Reijnen, who lives in Colorado, won the 4km prologue in 4:22, eight seconds ahead of Joey Rosskopf and 10 seconds in front of Ty Magner, both from Team Type 1 - SANOFI.
"To win today was important for me, to show my thanks to Team Type 1 - SANOFI for standing by when I couldn´t even ride my bike for an hour," Reijnen said.
Reijnen first fell ill in February, but was incorrectly diagnosed with celiac disease until March, when a proper diagnosis of pneumonia of the muscles grounded him from racing until the disease could be treated.

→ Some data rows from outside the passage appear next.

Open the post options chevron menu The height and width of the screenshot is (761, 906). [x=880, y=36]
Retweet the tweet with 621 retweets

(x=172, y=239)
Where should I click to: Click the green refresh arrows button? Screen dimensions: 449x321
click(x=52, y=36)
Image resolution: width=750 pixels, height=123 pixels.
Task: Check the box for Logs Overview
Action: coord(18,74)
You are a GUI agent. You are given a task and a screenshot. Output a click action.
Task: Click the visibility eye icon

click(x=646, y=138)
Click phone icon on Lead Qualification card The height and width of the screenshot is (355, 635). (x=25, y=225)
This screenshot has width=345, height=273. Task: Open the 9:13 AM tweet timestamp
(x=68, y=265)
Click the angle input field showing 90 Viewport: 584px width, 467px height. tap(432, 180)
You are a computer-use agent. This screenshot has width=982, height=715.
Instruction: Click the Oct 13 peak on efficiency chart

Team Type 1 - SANOFI is at the week-long Tour of Rwanda to compete for the second year, and has brought a strong squad to the season-end stage race. Reijnen, Magner and Rosskopf join Alex Bowden and Alexey Shmidt for the 9-stage race.

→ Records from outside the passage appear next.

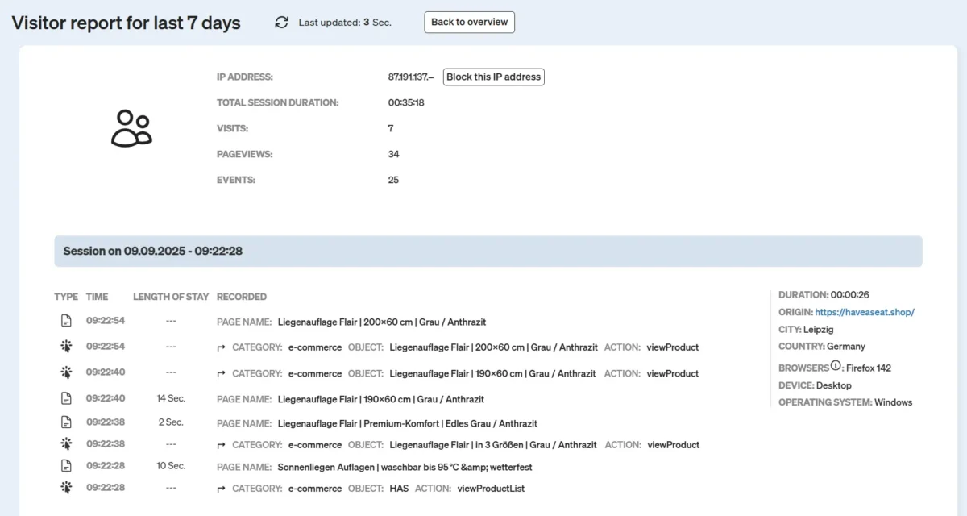Select the Premium-Komfort page name text

point(407,423)
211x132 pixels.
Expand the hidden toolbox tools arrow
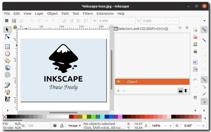coord(8,111)
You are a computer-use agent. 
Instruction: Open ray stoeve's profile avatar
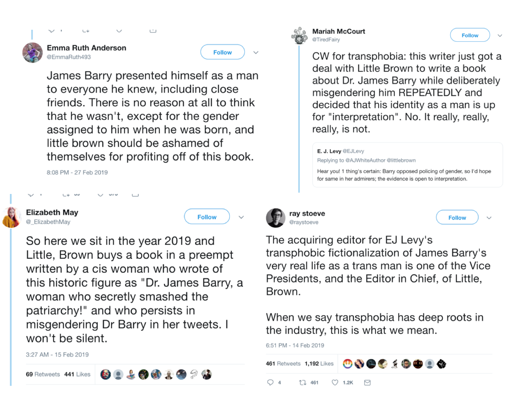[275, 218]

"This course is hard and hilly every day, and the teams here are motivated to do well. We´ll have our hands full defending against the South African and Ethiopian squads, and the local Rwanda team has some really strong guys with an entire country pulling for them," Reijnen said.

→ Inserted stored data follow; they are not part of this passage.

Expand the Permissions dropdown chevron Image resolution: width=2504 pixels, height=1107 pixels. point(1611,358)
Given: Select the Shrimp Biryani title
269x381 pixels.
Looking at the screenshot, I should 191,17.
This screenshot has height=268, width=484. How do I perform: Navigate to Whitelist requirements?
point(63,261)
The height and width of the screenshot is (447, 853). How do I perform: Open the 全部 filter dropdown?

Team Type 1, as part of its diabetes outreach program, came to Rwanda with more than just bike racing on its agenda. The Atlanta-based organization also packed more than 100,000 donated diabetes test strips, 200 blood glucose meters and 10,000 lancing devices for more than 650 children with diabetes in the African country.
Team Type 1 - SANOFI CEO Phil Southerland said victory on Sunday was sweet.
"We´ve come back to try and win the race, but our bigger goal is to train health care workers on diabetes awareness and to put the right supplies into the right hands to give these kids a chance. Most type 1 diabetic kids in Rwanda suffer from horrible complications in their teens and twenties, because the kind of medical self-care and supply availability we take for granted in the United States simply isn´t possible here. There´s no reason a 5-year old girl here has to go blind or have organ failure or have a foot amputated in her later life if she has access to diabetes supplies now," Southerland said.
Team Type 1 - SANOFI rider Alex Bowden, a professional athlete with type 1 diabetes, said he started the prologue with a blood glucose around 150.
"About 30 minutes before the start it shot up to above 300, just out of nowhere, so I took a bolus of insulin and it came back down to normal again, around 160, by the end of the race. It must have been something I ate in the warm up," Bowden said.
Southerland said the long week of racing ahead of the team will be hard, but defending the leader´s jersey "will be worth the suffering."
"All of Rwanda, and pretty soon all of Africa will see us out there, and the attention we can in turn focus on diabetes education and management is a tremendous step forward for Team Type 1 - SANOFI and for our partnerships here. It´s something we´re tremendously proud of, and to have Kiel wear this jersey is special for us," Southerland said.
Based in Atlanta, Team Type 1 - SANOFI is the men´s professional squad of Team Type 1, an organization of more than 140 athletes affected by type 1 diabetes.
This month the Team Type 1 running squad completed an 18-day, 10-man all-T1D relay from California to New York on foot, running non-stop across the country to finish on World Diabetes Day in Manhattan and draw attention to diabetes awareness.